In this interpretation of the derivative, the derivative of the linear function $x \mapsto A x$ is that same function, but note that this statement implicitly uses the canonical identification of a vector space $V$ with the tangent space $T_x V$ (for any fixed element $x \in V$). Informally, the derivative of $f$ at $x$ is the linear map that best approximates $f$ at that point, so if $f$ is already linear, it is its own best linear approximation. — Travis Willse
– Travis Willse, Commented Oct 22, 2017 at 14:29
In regards to your comment "however, the derivative of a linear function shouldn't be the same linear function", based on this definition, what is the derivative of the map $\mathbb R\to\mathbb R$, with $x\mapsto 5x$? — Aweygan
– Aweygan, Commented Oct 22, 2017 at 14:29
To directly answer your question about $g$: its derivative at $(x,y)$ is the linear map $A_{x,y}: \mathbb{R}^{2} \to \mathbb{R}$ given by the matrix $\begin{pmatrix}y \\x\end{pmatrix}$ — preferred_anon
– preferred_anon, Commented Aug 22, 2018 at 13:39

Cronus · Accepted Answer · 2018-08-22 13:44:50Z

It seems to me there are two things which confuse you:

$A$ is considered occasionally as a matrix and occasionally as a linear function.
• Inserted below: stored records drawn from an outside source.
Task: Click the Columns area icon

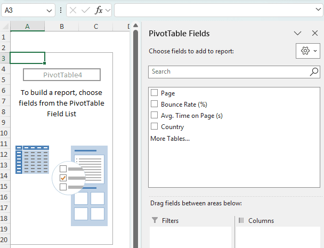Action: [241, 220]
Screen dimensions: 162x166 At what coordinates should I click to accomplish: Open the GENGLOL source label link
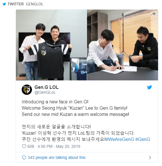(x=35, y=4)
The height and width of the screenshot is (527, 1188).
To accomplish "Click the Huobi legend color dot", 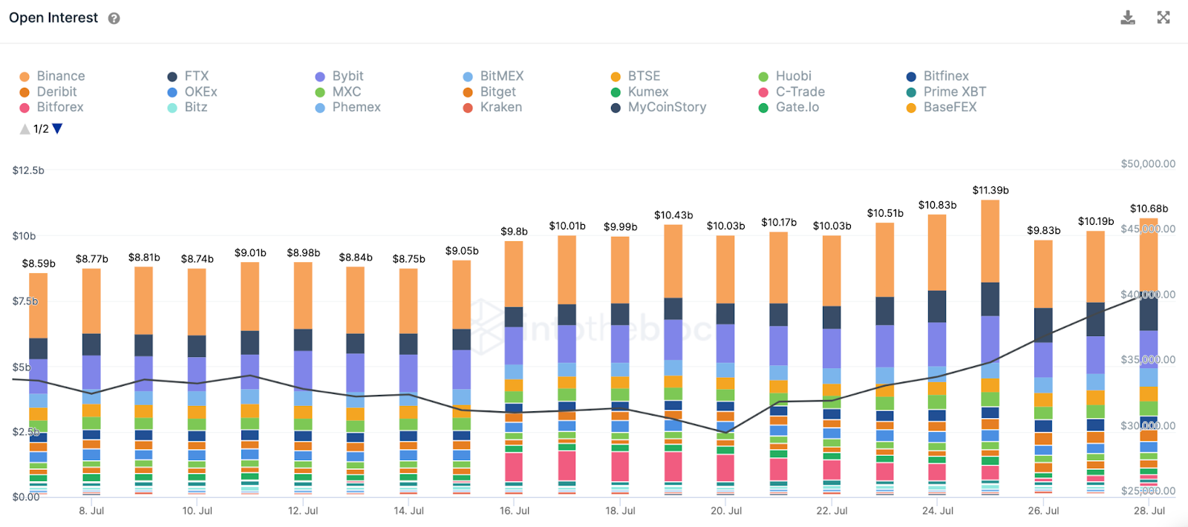I will click(x=763, y=76).
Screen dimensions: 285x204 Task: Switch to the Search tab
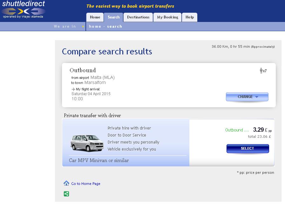pyautogui.click(x=114, y=17)
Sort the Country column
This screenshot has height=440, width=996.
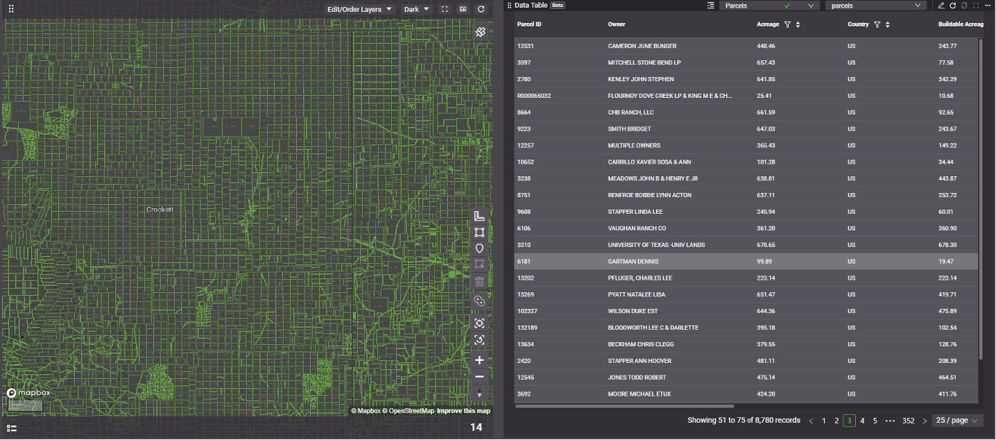[x=888, y=24]
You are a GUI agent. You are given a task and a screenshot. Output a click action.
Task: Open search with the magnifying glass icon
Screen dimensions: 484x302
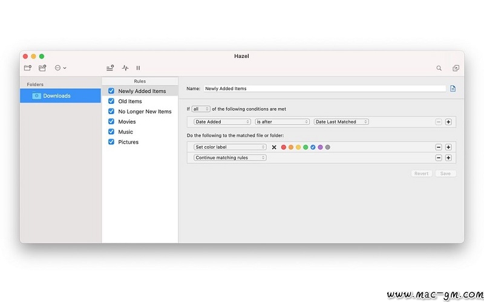(439, 68)
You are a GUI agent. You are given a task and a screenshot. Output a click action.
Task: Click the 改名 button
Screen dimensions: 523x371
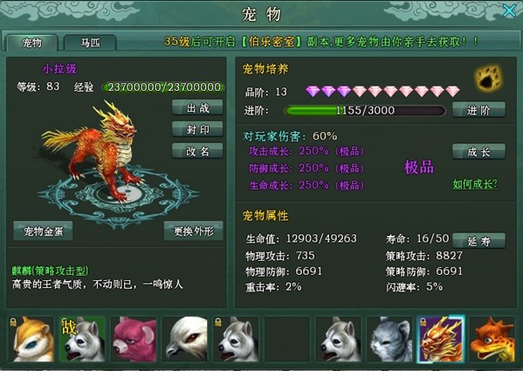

As a function, it assign to a vector $h$ in $\mathbb{R}^n$ the vector $A\cdot v$ in $\Bbb{R}^m$ (where in the term "$A\cdot v$" we think of it as a matrix and of the multiplication as matrix multiplication).
The total derivative is not (exactly) the same as the ordinary derivative. Like you said, it is usually considered as a linear function rather than a matrix. The total derivative of a linear function $f$ is $f$ itself. However, as you've noticed, we can also think of it as a matrix. More on that below.
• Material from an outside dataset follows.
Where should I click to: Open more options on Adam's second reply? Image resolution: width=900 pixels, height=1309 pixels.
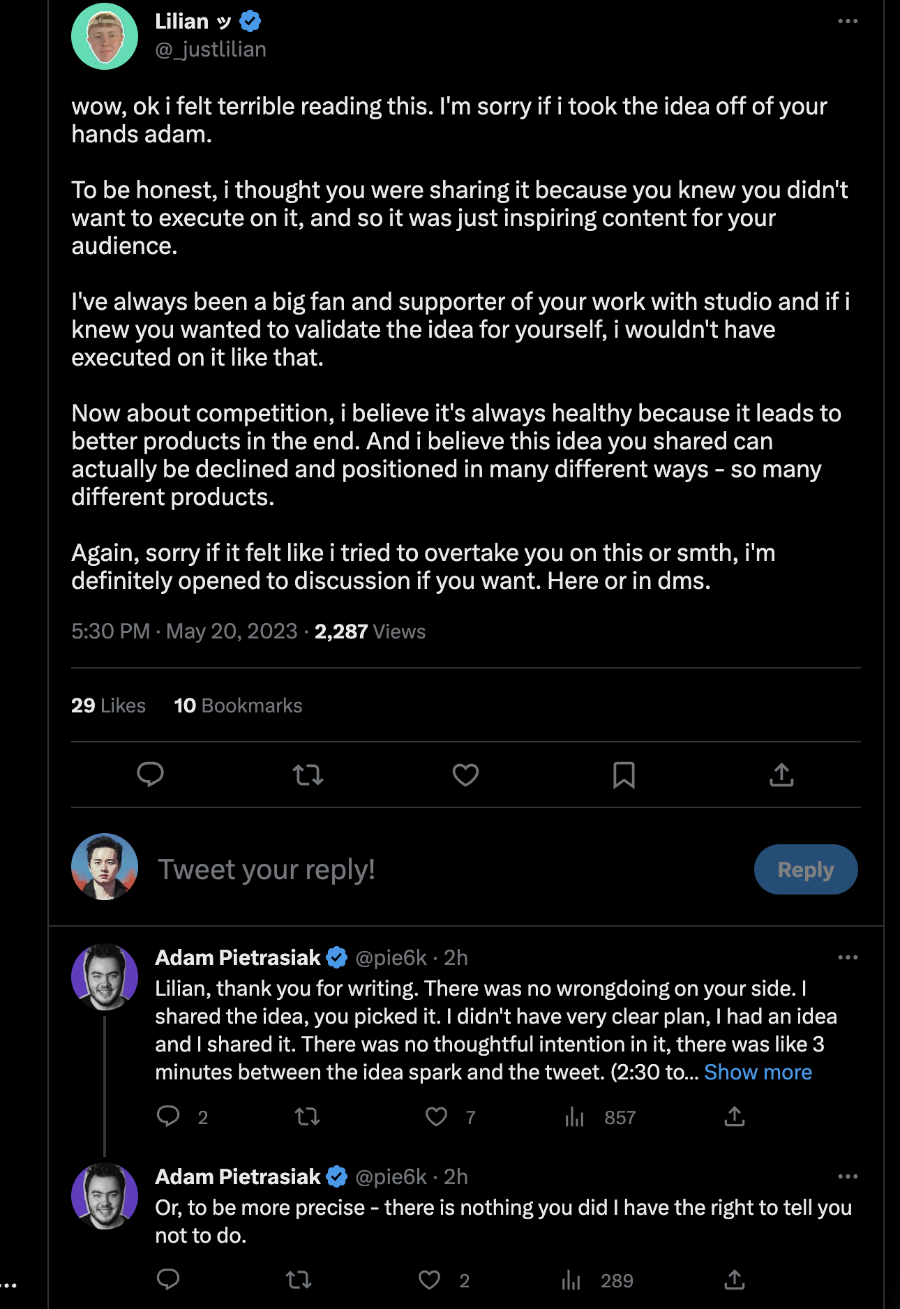click(847, 1176)
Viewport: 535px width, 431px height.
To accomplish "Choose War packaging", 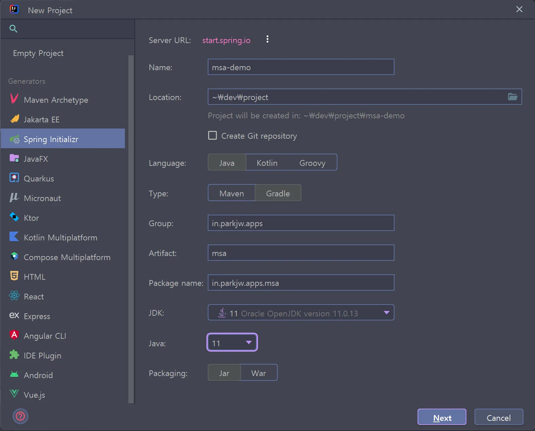I will pos(258,373).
If $f$ is a function from $\mathbb{R}^n$ to $\Bbb{R}^m$, its total derivative, which I prefer to denote by $Df$, gives you - at any given point in $\Bbb{R}^n$ - a linear function from $\Bbb{R}^n$ to $\Bbb{R}^m$. So if $f:\Bbb{R}\to\Bbb{R}$ is an ordinary real function, $Df(x)$ is a linear function from $\Bbb{R}$ to $\Bbb{R}$ for any $x\in \Bbb{R}$. But this linear function is very much related to the value of the ordinary derivative of $f$ as in ordinary calculus. If we denote by $f'$ the usual derivative of $f$, one can see that $Df(x)$ is in fact the linear function $t\mapsto f'(x)t$.

In fact, both of these point amount to the same thing - identifying a linear function from $\mathbb{R}^n$ to $\Bbb{R}^m$ with an $n\times m$ real matrix. For any linear function $f$ from $\mathbb{R}^n$ to $\Bbb{R}^m$ there is precisely one $n\times m$ real matrix $A$ such that $$f(v)=A\cdot v$$, and one very often denotes the function $f$ by $A$ as well and identifies these two objects. This explains the first point which confused you, but also the second: if $f:\Bbb{R}\to\Bbb{R}$ is a real function, then the matrix associated to its total derivative at a point $x$ is a $1\times 1$ real matrix whose one entry equals precisely to $f'(x)$ (the ordinary derivative of $f$ at $x$).

I hope this clears it up a bit... I didn't prove everything I wrote. The things I didn't prove can be good exercises, though.

I am not sure if Rudin is the best book for self study. I think Analysis on Manifolds by Munkres is a lot better: he explains everything thoroughly, and probably explains in more detail everything I wrote above. If you don't have a teacher (and maybe even if you do), it's best to study from a book like that.

Paul Frost · Accepted Answer · 2018-08-22 13:48:34Z

Quotation from Rudin's book "9.4 Definitions":

Note that one often writes $Ax$ instead of $A(x)$ if $A$ is linear.

This means your interpretation that $A$ is taking $h$ as an argument is correct.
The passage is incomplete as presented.